### [Information]

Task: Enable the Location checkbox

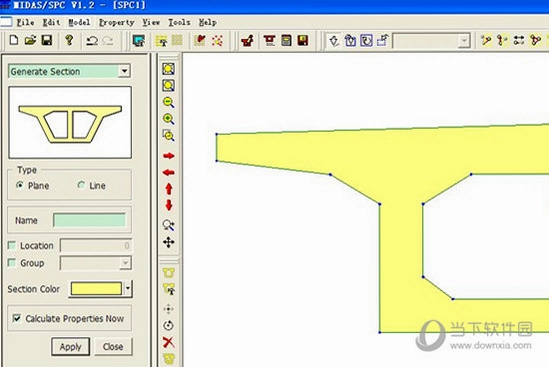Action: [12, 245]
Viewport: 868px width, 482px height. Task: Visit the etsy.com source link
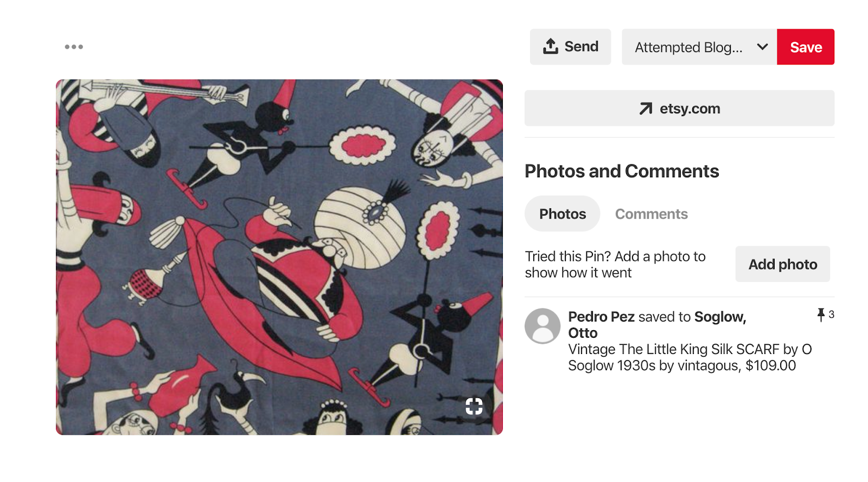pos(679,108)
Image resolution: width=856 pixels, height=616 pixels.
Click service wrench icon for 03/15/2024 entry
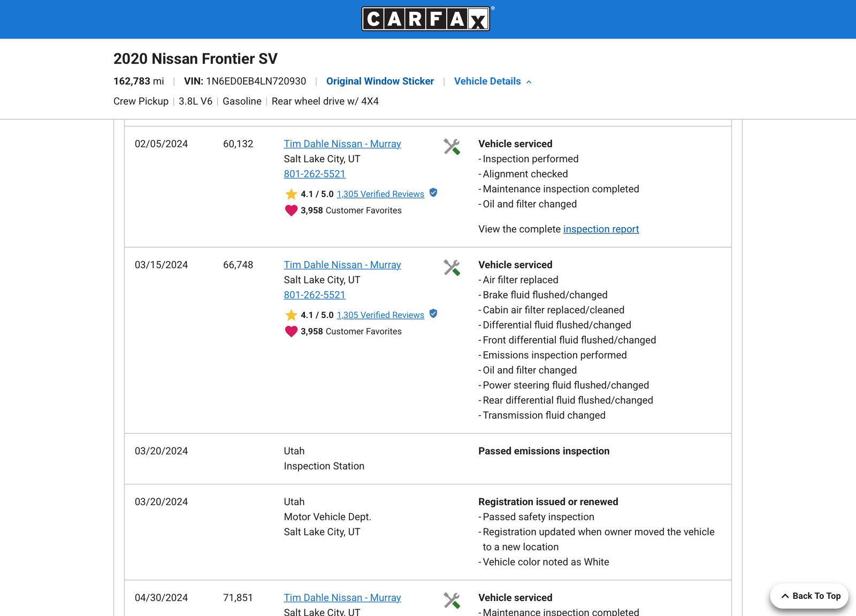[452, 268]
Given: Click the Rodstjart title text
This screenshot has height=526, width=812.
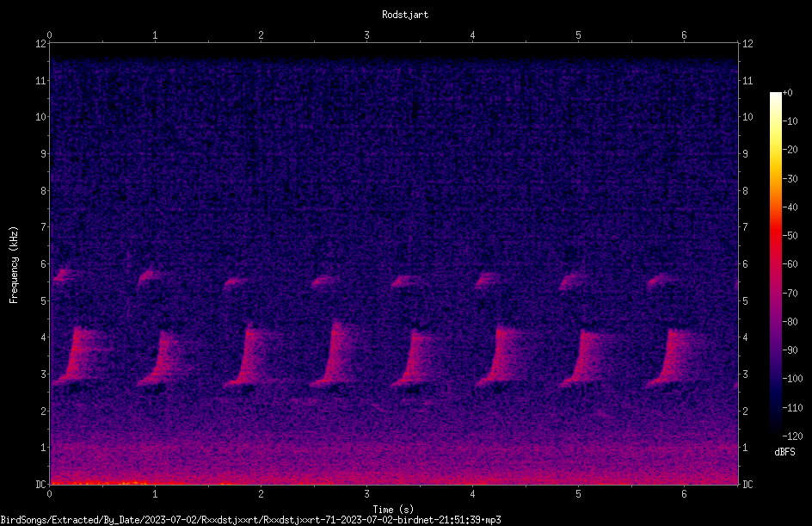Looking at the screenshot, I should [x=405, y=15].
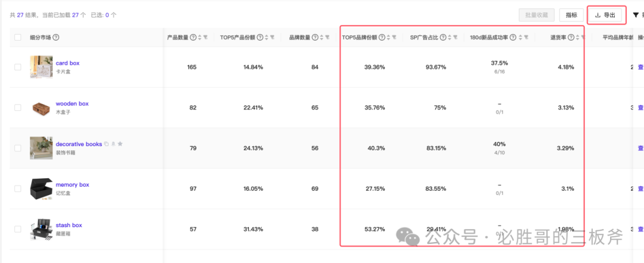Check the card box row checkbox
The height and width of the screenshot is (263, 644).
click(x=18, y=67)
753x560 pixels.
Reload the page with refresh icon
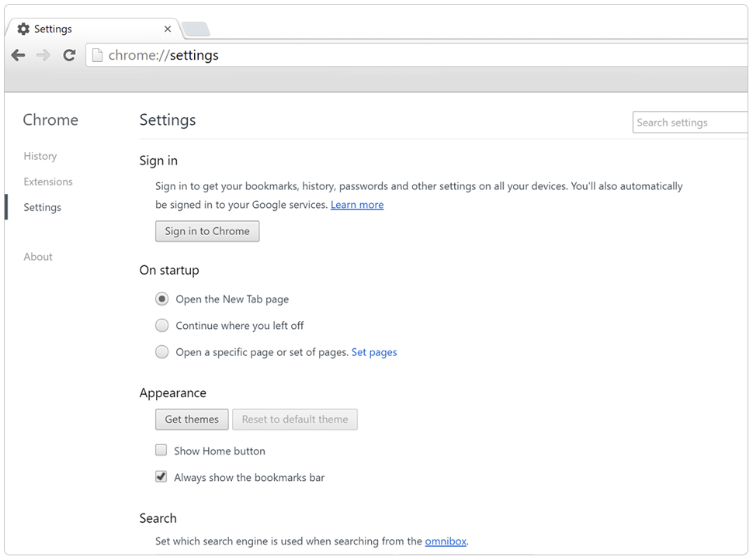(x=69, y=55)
--
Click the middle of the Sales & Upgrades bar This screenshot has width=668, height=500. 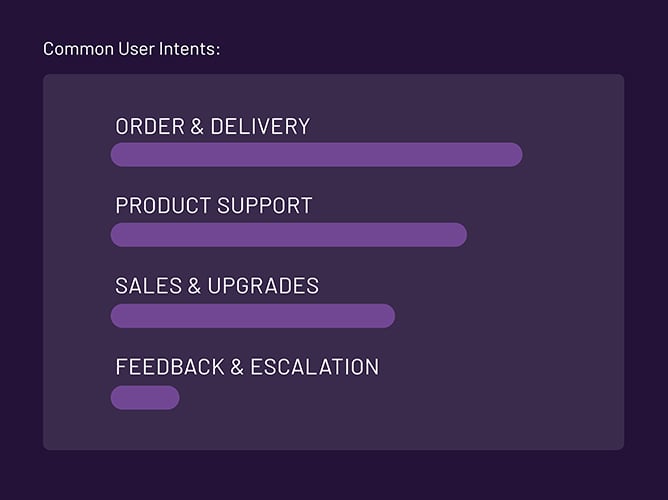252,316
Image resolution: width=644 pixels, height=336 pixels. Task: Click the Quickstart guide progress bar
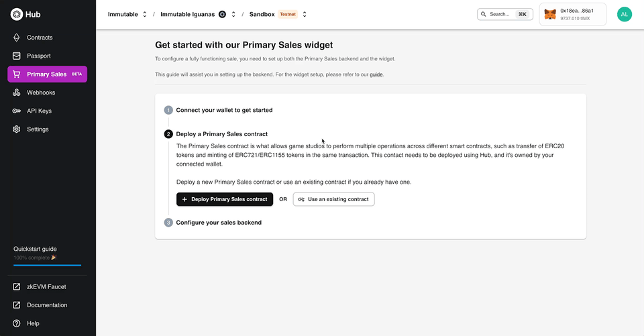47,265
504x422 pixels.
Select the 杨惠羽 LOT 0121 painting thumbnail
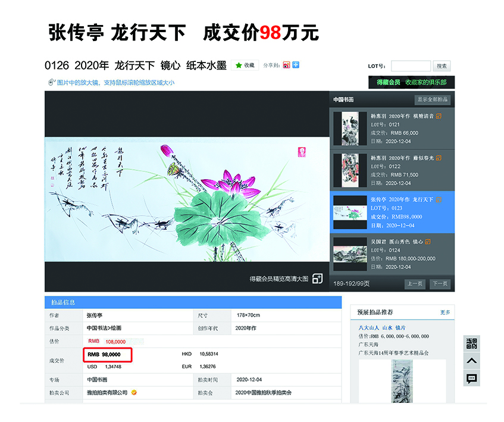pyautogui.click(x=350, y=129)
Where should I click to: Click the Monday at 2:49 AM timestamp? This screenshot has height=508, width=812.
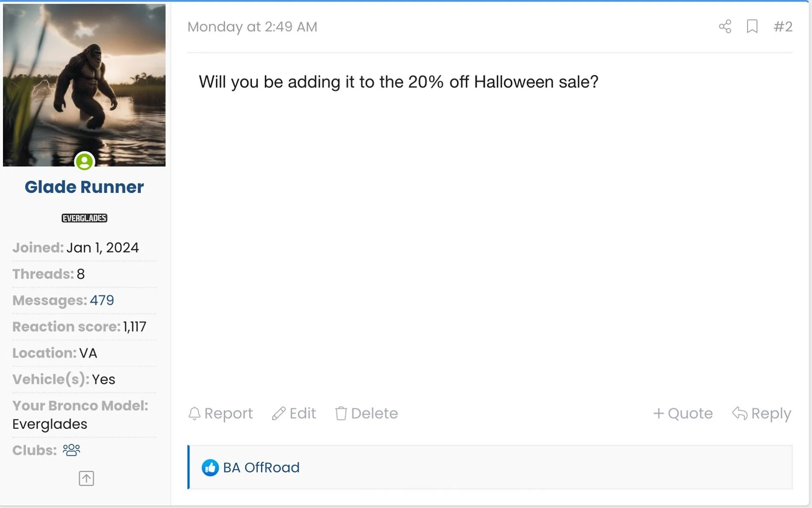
--
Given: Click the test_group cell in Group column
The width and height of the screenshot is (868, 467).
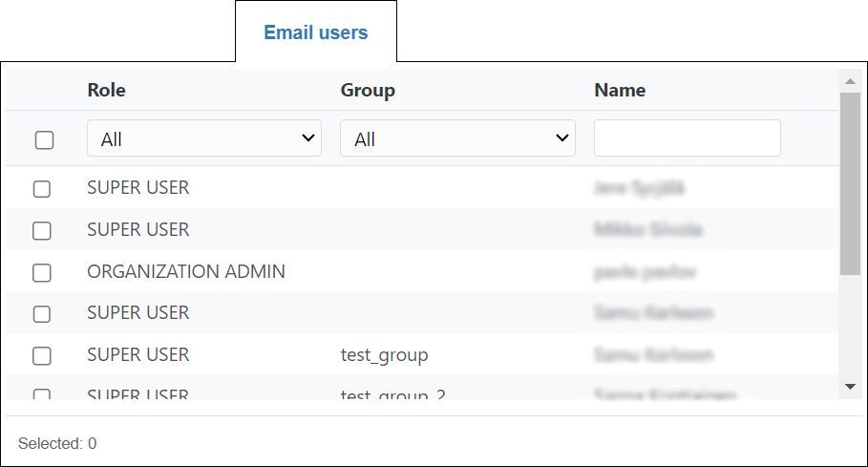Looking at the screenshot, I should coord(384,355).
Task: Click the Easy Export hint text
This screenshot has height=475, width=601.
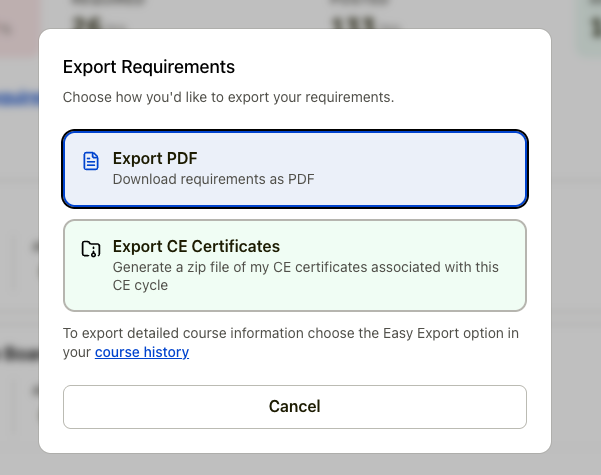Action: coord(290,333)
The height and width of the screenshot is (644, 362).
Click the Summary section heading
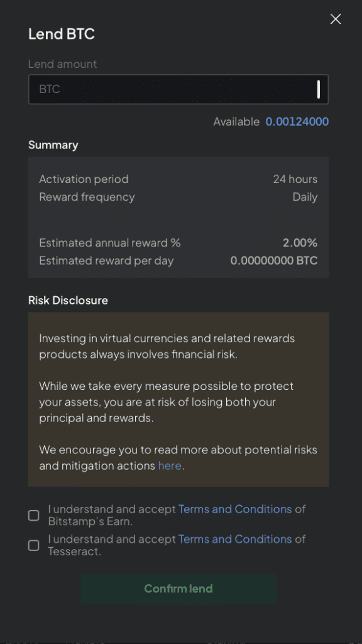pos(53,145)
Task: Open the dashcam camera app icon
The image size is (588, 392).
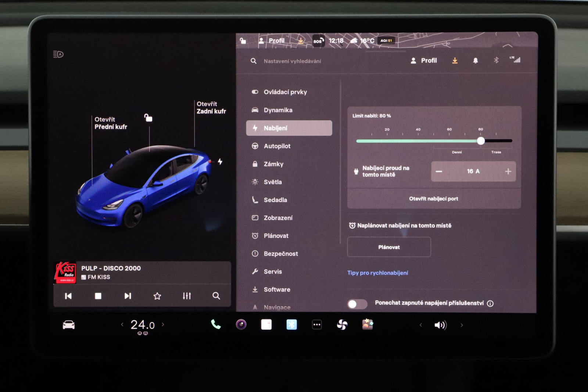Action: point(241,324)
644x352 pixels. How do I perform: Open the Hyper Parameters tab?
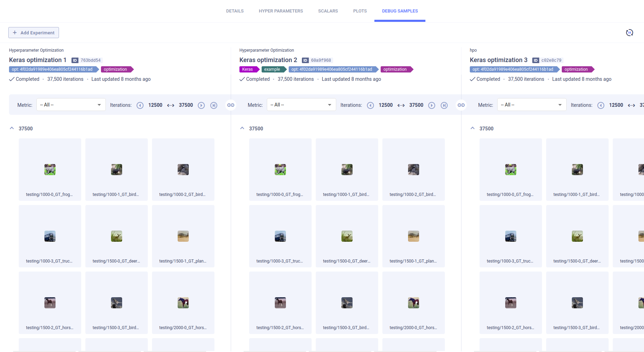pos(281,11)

### [Requirement]
Return the lines above from the one with "Select the 杨惠羽 LOT 0121 painting thumbnail" through the one with "Where should I", verbatim and nothing else. Omit every picture.

### [Written solution]
Select the 杨惠羽 LOT 0121 painting thumbnail
pyautogui.click(x=350, y=129)
Where should I click to: Click the Monday at 2:49 AM timestamp? This screenshot has height=508, width=812.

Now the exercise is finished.